制限は解析ごとに定義され、サービス出力のパラメーターを設定できるプロパティです。 これらのプロパティは、[制限] タブで設定できます。 解析ごとに次の制限を使用できます。

  • [バリアの最大数] - 各リクエストで渡すことのできるポイント バリアの最大数。
  • [ライン バリアと交差するフィーチャの最大数] - 各リクエストで、ライン バリアによって制限される道路の最大数。
  • [ポリゴン バリアと交差するフィーチャの最大数] - 各リクエストで、ポリゴン バリアによって制限される道路の最大数。
  • [この階層範囲を超える (入力の範囲)] および [この階層範囲を超える (入力の範囲) の単位] - ストップ間が離れている際にこのオプションが選択されていない場合、リクエストの解決に多くの時間とサーバー リソースが必要になります。

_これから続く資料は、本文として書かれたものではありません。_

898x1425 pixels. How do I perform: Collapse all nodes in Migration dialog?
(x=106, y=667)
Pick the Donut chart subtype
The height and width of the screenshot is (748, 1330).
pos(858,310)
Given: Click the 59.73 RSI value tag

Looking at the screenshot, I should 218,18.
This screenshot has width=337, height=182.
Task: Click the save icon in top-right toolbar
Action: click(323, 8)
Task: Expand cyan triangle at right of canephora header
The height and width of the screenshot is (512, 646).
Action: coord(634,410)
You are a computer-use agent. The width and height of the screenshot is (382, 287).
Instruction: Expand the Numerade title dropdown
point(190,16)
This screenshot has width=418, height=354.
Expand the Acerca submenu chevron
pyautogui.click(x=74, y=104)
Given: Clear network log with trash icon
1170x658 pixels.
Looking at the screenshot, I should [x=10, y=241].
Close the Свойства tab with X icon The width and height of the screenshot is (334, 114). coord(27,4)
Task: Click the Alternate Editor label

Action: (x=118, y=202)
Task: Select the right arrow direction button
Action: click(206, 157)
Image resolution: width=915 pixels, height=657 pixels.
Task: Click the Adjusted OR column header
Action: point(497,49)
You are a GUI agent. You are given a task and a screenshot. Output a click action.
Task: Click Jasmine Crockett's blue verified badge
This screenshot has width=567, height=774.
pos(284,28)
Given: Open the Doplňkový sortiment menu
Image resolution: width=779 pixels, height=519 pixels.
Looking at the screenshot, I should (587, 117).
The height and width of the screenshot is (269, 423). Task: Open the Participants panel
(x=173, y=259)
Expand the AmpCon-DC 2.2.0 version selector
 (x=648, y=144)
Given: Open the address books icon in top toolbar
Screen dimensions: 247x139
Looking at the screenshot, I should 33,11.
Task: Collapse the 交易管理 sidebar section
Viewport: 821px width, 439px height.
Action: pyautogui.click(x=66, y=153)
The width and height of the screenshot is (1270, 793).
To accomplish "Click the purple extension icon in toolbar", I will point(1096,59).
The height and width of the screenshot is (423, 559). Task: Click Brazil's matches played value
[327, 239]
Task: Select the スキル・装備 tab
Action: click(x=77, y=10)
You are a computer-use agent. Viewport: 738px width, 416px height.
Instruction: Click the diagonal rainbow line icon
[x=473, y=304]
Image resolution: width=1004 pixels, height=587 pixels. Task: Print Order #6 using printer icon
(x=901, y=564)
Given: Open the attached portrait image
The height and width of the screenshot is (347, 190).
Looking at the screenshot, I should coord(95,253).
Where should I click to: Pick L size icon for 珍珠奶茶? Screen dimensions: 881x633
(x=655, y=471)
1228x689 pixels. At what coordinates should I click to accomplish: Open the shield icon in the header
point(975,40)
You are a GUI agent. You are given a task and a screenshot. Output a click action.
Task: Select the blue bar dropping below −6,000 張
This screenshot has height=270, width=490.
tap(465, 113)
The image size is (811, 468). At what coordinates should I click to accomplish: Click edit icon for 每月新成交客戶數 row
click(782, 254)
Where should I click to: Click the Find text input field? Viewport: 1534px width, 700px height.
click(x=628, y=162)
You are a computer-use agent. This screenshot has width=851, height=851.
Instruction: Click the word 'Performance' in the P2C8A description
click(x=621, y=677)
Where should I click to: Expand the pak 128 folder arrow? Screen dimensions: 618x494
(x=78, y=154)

各解析で設定できるその他の制限は、以下のとおりです。

  • ルート
    • [ストップの最大数] - 各リクエストで、ユーザーが渡すことのできるストップの最大数。
    • [タイム ウィンドウの許可] - このオプションで、ユーザーが入力ストップでタイム ウィンドウを渡すのをサポートするかどうかを指定します。
  • 到達圏
    • [施設の最大数] - 各リクエストで渡すことのできる施設の最大数。
    • [最大閾値] および [最大閾値の単位] - 到達圏リクエストに指定できる最大閾値。 インピーダンス単位は、以下に基づきます。
      • 時間
      • 距離
      • その他
    • [この階層範囲を超える (閾値)] および [この階層範囲を超える (閾値) の単位] - 到達圏リクエストに指定できる最大閾値。 この最大値を上回ると、サーバーは自動的にリクエストを変更し、ネットワーク階層を使用します。
  • 最寄り施設の検出
    • [施設の最大数] - 各リクエストで渡すことのできる施設の最大数。
    • [検出する最大施設数] - 各リクエストで、インシデントからサービスが検出する施設の最大数。
    • [インシデントの最大数] - 各リクエストで渡すことのできるインシデントの最大数。
  • OD コスト マトリックス
    • [終点の最大数] - 各リクエストで渡すことのできる終点の最大数。
    • [検出する終点の最大数] - 各リクエストで、起点からサービスが検出する終点の最大数。
    • [起点の最大数] - 各リクエストで渡すことのできる起点の最大数。

サービスの使用

ルート検索サービスを使用して、特殊なルート検索またはローカルでホストされたルート検索を、Web アプリとその他のデスクトップ シナリオ内にプログラムで提供できます。 ArcGIS の開発者には、ArcGIS Web API、ArcGIS Runtime SDK、および ArcGIS REST API など、ネットワーク解析サービスを操作するプラットフォームの選択肢が多数あります。